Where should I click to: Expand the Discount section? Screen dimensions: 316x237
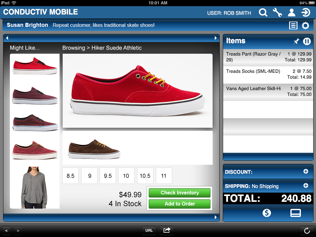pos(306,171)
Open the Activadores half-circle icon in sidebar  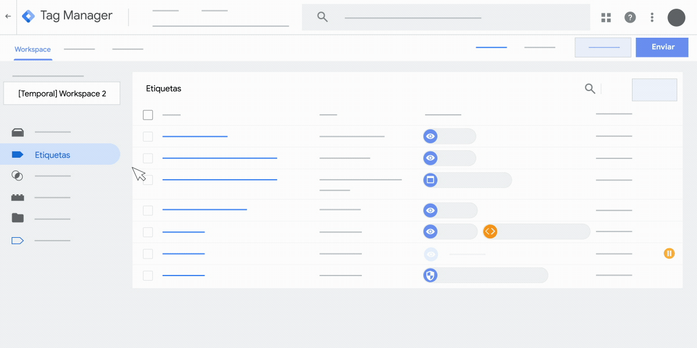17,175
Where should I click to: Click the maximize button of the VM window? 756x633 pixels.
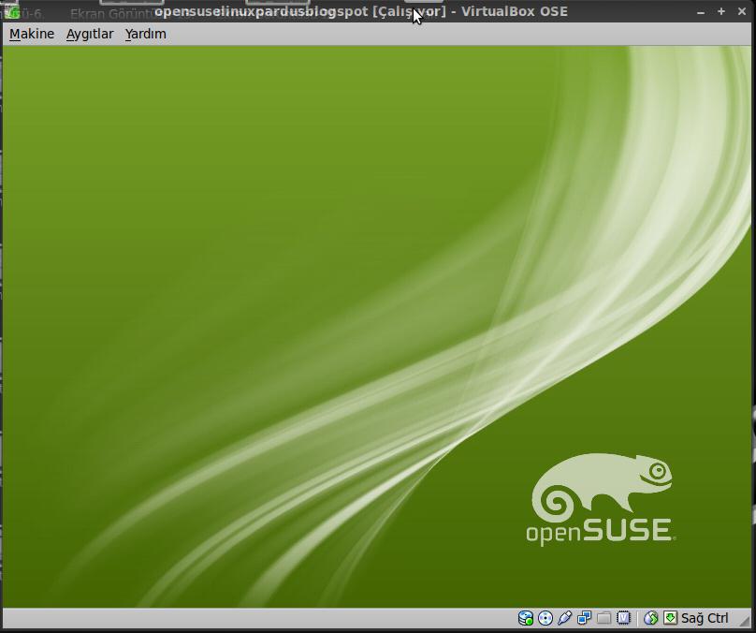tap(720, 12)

•••

§ Exercise directions: Count the lines in the records above that contain the word "Where", and give only the number.

§ Task response: 2